Alors qu’en sa qualité de membre du Conseil des Cent il est envoyé comme ambassadeur à Rome (1301), les Noirs s’emparent du pouvoir, avec l’appui de Charles de Valois. La répression réactionnaire qui s’abat sur Florences est terrible. La peine de mort est prononcée par contumace à l’égard de Dante, le 10 mars 1302. C’est l’exil qui élargira l’ horizon du poète « provincial »: Dante devient un écrivain universel. 

Bénéficiant du soutien du seigneur de Ravenne, Dante y meurt le 14 septembre 1321 de fièvres paludéennes, au retour d’une mission à Venise. 

En 1310, il avait placé tous ses espoirs dans la campagne d’Italie de l’empereur Henri VII de Luxembourg qu’il croyait (à tort) capable de pacifier et d’unifier l’Italie morcelée et meurtrie par des guerres fratricides.

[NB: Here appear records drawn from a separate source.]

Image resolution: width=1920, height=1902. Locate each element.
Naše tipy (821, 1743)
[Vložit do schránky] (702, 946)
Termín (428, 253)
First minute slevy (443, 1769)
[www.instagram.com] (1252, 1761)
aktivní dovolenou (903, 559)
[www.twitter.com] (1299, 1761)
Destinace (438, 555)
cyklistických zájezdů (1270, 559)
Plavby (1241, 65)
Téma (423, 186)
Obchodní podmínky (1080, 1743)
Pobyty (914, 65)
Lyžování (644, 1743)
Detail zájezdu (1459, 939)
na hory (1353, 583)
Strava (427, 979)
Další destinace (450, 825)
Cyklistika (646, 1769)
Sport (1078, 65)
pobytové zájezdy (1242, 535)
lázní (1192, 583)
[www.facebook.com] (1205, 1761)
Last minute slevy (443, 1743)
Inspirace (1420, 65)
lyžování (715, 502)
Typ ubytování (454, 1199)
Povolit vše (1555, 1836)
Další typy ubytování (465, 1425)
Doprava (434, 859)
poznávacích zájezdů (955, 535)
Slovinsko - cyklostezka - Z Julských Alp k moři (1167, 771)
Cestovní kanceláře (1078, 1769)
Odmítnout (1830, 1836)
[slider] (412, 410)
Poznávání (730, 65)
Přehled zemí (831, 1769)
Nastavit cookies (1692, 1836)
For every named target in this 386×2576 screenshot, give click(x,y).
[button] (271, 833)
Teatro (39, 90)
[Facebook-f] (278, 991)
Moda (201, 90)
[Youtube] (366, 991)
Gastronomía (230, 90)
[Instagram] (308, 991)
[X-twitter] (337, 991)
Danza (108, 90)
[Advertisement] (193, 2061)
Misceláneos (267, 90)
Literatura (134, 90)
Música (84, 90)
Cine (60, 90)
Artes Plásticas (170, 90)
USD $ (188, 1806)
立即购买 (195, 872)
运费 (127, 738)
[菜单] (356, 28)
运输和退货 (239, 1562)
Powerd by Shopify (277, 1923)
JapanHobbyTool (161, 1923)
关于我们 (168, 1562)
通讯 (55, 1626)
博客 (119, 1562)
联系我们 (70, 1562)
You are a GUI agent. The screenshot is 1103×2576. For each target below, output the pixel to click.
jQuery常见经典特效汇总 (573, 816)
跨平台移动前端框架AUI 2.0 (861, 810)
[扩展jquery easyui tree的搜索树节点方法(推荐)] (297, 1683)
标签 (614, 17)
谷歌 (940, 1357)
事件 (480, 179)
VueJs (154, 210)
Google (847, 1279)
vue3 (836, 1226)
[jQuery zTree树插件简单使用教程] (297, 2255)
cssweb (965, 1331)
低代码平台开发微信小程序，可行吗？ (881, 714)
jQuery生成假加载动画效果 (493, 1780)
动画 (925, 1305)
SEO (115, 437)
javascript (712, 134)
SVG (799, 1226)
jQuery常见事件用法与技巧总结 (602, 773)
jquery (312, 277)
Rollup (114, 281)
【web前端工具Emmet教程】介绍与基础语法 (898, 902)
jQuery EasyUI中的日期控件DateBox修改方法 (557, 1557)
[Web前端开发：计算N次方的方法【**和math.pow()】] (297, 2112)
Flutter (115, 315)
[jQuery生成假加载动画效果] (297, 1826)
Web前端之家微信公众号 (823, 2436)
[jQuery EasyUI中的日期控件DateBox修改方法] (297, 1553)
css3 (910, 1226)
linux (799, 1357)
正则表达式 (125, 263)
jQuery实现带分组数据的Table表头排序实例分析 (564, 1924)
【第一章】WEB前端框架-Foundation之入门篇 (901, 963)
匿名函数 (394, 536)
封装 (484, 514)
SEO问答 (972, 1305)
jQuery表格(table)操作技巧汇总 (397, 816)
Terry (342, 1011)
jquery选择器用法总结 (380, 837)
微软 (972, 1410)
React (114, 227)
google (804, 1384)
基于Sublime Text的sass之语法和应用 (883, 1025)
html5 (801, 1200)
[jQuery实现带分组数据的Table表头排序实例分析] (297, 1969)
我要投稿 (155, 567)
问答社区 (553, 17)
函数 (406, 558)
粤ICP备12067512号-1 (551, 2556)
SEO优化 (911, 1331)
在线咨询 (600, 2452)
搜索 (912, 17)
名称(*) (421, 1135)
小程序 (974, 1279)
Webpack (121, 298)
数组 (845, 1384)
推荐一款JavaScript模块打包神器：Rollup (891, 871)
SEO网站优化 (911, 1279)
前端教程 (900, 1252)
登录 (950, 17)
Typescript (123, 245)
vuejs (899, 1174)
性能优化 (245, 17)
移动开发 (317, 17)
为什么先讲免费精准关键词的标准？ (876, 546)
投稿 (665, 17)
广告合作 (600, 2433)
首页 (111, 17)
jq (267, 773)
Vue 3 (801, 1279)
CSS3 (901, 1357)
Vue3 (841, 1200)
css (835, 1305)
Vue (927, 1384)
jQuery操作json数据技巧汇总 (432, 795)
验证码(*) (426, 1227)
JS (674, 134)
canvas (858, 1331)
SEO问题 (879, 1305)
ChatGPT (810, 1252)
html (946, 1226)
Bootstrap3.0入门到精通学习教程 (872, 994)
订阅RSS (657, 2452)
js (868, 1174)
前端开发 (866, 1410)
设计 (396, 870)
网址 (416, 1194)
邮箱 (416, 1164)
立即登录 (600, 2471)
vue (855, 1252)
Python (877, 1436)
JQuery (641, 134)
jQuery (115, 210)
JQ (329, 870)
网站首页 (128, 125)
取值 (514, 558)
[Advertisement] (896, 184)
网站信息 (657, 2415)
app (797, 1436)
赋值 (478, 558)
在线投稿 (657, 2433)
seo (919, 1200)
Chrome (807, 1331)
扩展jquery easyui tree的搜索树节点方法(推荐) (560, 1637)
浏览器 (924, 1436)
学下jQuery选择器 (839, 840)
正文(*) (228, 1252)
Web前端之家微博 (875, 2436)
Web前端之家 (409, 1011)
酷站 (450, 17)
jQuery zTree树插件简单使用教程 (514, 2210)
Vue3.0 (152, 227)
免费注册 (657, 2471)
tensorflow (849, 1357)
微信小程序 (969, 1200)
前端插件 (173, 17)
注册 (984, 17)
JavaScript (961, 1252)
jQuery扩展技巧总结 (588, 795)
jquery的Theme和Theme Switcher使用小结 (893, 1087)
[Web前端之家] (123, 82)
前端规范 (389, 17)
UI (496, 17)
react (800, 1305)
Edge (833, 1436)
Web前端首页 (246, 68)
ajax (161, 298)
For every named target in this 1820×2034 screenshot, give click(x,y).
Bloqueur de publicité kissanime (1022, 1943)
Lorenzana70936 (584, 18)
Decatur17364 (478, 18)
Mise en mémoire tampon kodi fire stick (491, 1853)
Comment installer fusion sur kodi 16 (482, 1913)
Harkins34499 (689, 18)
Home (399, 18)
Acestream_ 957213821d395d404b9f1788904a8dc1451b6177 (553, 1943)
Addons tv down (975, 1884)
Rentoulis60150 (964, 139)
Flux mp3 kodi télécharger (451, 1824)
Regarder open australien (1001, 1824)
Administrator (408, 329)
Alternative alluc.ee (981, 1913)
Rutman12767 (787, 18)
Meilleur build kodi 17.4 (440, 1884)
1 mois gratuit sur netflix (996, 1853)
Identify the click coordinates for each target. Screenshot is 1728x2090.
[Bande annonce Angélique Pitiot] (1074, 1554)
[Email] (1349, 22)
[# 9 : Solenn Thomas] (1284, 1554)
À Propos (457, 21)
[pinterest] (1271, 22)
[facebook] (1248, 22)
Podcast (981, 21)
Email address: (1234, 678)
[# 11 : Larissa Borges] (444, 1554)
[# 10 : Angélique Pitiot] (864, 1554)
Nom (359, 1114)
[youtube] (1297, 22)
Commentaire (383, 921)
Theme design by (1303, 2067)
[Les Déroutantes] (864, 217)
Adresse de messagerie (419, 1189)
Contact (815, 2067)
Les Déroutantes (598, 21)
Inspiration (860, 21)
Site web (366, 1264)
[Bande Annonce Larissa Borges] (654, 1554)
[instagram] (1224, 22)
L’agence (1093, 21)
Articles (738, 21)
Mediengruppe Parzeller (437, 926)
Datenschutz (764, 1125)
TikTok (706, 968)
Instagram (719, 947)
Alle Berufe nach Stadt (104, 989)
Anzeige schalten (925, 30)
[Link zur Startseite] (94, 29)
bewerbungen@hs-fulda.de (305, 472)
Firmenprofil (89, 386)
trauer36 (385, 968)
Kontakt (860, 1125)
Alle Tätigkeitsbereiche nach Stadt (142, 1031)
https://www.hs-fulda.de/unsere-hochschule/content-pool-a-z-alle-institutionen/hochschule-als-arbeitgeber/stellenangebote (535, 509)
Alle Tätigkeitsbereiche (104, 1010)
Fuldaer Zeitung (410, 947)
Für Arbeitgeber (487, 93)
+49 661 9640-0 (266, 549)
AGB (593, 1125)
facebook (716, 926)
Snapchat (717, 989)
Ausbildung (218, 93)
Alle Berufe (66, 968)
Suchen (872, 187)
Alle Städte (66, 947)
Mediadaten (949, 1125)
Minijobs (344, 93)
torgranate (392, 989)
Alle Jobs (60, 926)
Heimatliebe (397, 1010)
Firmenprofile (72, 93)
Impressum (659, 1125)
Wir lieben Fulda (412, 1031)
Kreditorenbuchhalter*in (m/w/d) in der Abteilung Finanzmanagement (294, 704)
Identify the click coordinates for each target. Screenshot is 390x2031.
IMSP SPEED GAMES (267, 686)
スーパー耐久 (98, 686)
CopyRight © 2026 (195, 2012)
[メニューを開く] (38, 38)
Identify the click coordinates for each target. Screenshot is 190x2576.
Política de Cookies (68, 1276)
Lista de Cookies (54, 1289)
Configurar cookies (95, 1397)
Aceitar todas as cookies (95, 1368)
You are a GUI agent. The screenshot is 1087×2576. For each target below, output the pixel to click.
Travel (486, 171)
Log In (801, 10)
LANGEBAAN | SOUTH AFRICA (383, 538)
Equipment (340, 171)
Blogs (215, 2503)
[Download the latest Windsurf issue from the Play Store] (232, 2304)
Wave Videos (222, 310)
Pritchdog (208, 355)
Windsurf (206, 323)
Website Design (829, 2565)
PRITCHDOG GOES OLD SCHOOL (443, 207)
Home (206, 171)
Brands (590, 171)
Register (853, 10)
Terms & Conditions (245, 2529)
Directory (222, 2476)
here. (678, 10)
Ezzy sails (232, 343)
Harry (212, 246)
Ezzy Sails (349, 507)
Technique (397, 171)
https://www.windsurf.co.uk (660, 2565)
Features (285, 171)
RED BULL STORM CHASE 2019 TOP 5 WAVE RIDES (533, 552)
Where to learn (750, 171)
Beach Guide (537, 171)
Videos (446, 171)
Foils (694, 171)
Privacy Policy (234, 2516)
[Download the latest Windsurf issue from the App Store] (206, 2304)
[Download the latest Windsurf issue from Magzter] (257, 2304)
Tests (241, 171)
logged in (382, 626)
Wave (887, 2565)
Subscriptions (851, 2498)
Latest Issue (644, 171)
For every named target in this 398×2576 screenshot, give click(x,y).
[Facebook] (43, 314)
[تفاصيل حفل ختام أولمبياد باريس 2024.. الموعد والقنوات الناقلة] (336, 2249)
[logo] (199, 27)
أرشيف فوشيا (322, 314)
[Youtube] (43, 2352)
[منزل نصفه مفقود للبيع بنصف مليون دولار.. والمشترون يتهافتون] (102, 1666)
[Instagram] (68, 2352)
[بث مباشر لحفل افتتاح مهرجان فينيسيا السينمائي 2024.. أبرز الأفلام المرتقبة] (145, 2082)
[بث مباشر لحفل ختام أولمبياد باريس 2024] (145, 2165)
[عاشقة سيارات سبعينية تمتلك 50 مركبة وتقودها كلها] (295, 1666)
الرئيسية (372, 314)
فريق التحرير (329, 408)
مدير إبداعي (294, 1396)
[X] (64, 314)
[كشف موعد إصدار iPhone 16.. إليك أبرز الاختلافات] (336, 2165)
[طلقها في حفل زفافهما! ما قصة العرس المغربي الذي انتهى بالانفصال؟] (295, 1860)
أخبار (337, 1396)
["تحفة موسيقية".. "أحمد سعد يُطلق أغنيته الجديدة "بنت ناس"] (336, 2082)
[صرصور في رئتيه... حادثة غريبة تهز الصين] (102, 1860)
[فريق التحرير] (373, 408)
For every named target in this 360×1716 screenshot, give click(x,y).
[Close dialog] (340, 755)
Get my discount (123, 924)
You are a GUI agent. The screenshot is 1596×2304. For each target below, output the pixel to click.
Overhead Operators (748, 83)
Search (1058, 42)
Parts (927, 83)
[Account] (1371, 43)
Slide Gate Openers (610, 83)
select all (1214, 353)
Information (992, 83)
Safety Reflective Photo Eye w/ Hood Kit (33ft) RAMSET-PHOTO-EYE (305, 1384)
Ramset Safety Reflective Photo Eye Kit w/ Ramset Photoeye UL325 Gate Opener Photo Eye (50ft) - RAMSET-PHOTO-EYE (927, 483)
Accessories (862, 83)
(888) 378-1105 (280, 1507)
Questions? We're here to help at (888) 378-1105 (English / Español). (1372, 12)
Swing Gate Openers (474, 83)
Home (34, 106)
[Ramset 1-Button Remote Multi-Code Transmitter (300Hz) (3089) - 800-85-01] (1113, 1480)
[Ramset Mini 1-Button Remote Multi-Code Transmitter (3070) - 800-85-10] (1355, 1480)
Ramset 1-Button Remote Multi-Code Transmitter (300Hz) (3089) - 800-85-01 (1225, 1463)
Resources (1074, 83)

Sans doute il voyait aussi en lui le prototype du Monarque capable d’ériger une sorte de gouvernement mondial (La Monarchia). 

«Pour supprimer les guerres et leurs causes, il convient nécessairement que toute la terre, et tout ce qu’il est donné de posséder à la race humaine, soit une Monarchie, c’est-à-dire une seule principauté ayant un seul prince. Et que celui-ci, possédant tout et ne pouvant davantage désirer, maintienne contents les rois dans les limites de leurs royaumes, en sorte qu’entre eux règne la paix, en quoi les cités se reposent (…); de sorte qu’étant satisfait, l’homme vive dans la félicité: chose pour laquelle il est né.» 

(Il Convivio, L. IV, Ch. IV) 

Ces idées novatrices sur la nécessité de l’organisation planétaire de l’humanité sont formulées, pour l’essentiel, dans Le Banquet (livre IV) et La Monarchie (livre I). Ces œuvres ont aussi comme particularité d’avoir été écrites en italien, langue considérée comme ‘vulgaire’ à l’époque, mais aussi langue de vulgarisation par excellence. 

Dans La Monarchie, l’explication de trois objectifs surtout témoignent de la lucidité et du courage de leur auteur : 

1) la paix universelle comme objectif de l’humanité, considérée comme une entité. Notons que l’auteur se réfère non pas au monde « christianisé » mais à la «race humaine» en tant que telle; 

2) le moyen pour y arriver: une autorité politique universelle coiffant les cités, les royaumes et les empires et se dotant des règles communes indispensables pour contrecarrer la prolifération des disputes militaires locales et régionales insolubles; 

3) droit de légiférer à différents niveaux (cité, royaume, empire, monarchie): même le Monarque qui représente l’autorité universelle ne doit pas disposer du droit exclusif de légiférer. 

Avec ces seuls principes, Dante a posé il y a 700 ans les fondements du droit universel et de la subsidiarité. Il a fallu attendre des siècles pour que d’autres penseurs évoquent et décrivent des principes politiques d’une telle portée  universelle. 

«De plus, l’humanité entière est un tout par rapport à certaines parties, et une certaine partie par rapport à un tout. Elle est en effet un tout par rapport aux royaumes particuliers et aux peuples (…), mais elle n’est qu’une certaine partie par rapport à l’univers entier.  (…) Ce n’est que lorsqu’il est soumis au Monarque que le genre humain existe pour lui et non pas pour autrui: alors seulement on redresse les formes faussées de gouvernement [où l’homme bon est un mauvais citoyen].»